= William Murray of Tullibardine =

Scottish courtier and leader of the Clan Murray

William Murray of Tullibardine (died 1583) was a Scottish courtier and leader of the Clan Murray.

==Family background==
William Murray was the son of William Murray of Tullibardine (d. 1562) and Katherine Campbell, daughter of Sir Duncan Campbell of Glenorchy (d. 1513) and Margaret Moncreiffe.

==Career==
Mary, Queen of Scots, visited him at Tullibardine on 16 November 1562, and on 31 December 1566.

In March 1565, "young Murray of Tullibardine" was said to have carried a message from the Earl of Bothwell to Queen Mary. The Earl wanted to return from exile in France. When Lord Darnley was made Lord of Ardmanoch and Earl of Ross at Stirling Castle on 15 May 1565, he was one of 14 men who were made knights. Murray was given the office of foud of Shetland, a kind of bailiff in charge of collecting customs due the crown, on 29 July 1565. Murray was the official collector of feudal dues paid in agricultural produce including the "fat goods" of oil and butter and cloth known as "wadmell".
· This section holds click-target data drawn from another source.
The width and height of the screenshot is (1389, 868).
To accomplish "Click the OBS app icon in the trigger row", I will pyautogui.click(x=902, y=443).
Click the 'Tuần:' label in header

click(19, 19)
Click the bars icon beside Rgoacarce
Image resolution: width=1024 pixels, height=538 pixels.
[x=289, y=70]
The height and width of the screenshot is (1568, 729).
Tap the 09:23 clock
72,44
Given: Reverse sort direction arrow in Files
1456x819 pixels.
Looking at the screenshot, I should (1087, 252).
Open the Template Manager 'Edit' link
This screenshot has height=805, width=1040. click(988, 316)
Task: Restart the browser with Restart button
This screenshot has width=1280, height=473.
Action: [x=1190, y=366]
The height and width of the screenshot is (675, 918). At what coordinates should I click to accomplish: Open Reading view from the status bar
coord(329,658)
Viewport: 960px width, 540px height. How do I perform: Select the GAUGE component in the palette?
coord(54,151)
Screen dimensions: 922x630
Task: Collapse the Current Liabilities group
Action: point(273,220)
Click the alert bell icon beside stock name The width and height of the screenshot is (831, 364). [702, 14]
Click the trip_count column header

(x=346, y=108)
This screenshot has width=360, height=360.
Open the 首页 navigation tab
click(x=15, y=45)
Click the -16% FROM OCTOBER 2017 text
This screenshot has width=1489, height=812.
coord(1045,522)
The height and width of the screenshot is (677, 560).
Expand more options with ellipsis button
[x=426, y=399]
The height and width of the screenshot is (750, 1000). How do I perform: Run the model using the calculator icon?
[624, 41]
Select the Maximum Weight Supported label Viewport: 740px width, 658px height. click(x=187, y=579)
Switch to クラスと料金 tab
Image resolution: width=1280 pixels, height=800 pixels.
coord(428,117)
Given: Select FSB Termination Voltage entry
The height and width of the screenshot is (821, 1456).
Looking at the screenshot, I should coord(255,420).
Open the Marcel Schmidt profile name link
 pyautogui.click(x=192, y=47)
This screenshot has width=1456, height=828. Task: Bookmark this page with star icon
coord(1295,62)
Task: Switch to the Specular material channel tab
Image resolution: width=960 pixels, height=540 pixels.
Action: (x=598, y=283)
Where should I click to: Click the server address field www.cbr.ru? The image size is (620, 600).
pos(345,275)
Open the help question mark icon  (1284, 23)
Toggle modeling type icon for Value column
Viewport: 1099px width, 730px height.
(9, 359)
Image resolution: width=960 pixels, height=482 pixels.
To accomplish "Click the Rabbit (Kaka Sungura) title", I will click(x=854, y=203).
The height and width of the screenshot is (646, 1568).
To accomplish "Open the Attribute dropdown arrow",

After the murder of Lord Darnley, Tullibardine's brother James Murray of Pardewis set up painted papers on Edinburgh's tolbooth slandering Mary, Queen of Scots. He offered to fight with the Earl of Bothwell in May 1567 to prove his guilt in the murder of Lord Darnley by combat.

On 9 August 1567 the English ambassador in Edinburgh Nicholas Throckmorton interviewed Murray, trying to work out the politics of his brother-in-law, the Earl of Mar, and the intentions of the Scottish lords towards the deposed and imprisoned Mary, Queen of Scots. Tullibardine discussed how she was expendable to the Hamilton family's cause.

Later that month, Murray and William Kirkcaldy of Grange took ships and chased the Earl of Bothwell to Shetland, but the earl escaped. Tullibardine continued the pursuit for a time. Some of the ships came from Dundee, including the James, the Primrose, and the Robert.

At the same time, his brother James Murray was made "customar" of Edinburgh, in place of James Curl, collecting taxes duties from merchants owed to the crown. Tullibardine was involved, requesting James Curl return some unlawfully impounded English cloth.

When Regent Morton made a progress in September 1575, Murray and the Earl of Montrose escorted him from Stirling Castle to Kincardine Castle and he had dinner at Tullibardine the day after. Murray's sister was the influential Annabell Murray, Countess of Mar (died February 1603), who was the keeper of the young James VI of Scotland at Stirling Castle. There was a story, promoted by the secretary of Mary, Queen of Scots, John Lesley, that the king found the "testament of Bothwell" in Tullibardine's papers in 1577 and was pleased to hear a story that showed his mother as innocent, for a change.

In March 1579, as Comptroller of the king's household Murray told the Privy Council that he had commissioned and made a proclamation authorising Jerome Bowie's "visiting, tasting, and uptaking of wines for his Majesty's house at reasonable prices". Several merchants failed to comply. The Provost of Edinburgh Archibald Stewart and others came to argue the merchants' case, but the Privy Council was not impressed and set prices for wines sold to Bowie.

On 24 April 1579 the Earl of Atholl died shortly after attending a banquet at Stirling Castle. His wife, Margaret Fleming (who had been married to Murray's brother-in-law, Thomas Erskine, Master of Erskine), was also unwell. A rumour started that they had been poisoned. Agnes Graham, the wife of William Murray of Tullibardine, wrote to Annabell Murray assuring her that the Countess of Atholl's complaints against her were "forged lies".

He was Comptroller of Scotland. He resigned the office in August 1580 due to ill-health and James VI gave it to his son John. The privy seal letter appointing his son as his substitute describes his faithful service and the present "inhabilitie of his persoun, being subject to infirmitie and seiknes, speciallie the gut" (gout). His wife, Agnes Graham, was also unwell, which meant that he wished to remain at home rather than attend at court.

He died in 1583.

==Family==
William Murray married Agnes Graham, a daughter of William Graham, 2nd Earl of Montrose, and Janet Keith. Their children included:
- John Murray, 1st Earl of Tullibardine
- Captain George Murray, who was with James VI in Denmark.
- Alexander Murray of Drumdewan, made a gentleman of the king's forechamber in June 1580.
- William Murray, made a gentleman of the king's forechamber in June 1580.
- Jean Murray, who married James Henderson of Fordell.

A sister of Agnes Graham, Jonet Graham, married his cousin, Andrew Murray of Balvaird and Arngask. Their children included:
- Andrew Murray of Balvaird and Arngask (d. 1590).
- Patrick Murray of Geanies or Gleanis
- David Murray, 1st Viscount of Stormont (d.1631).

John Murray of Pardewis was a brother of William Murray, the Comptroller.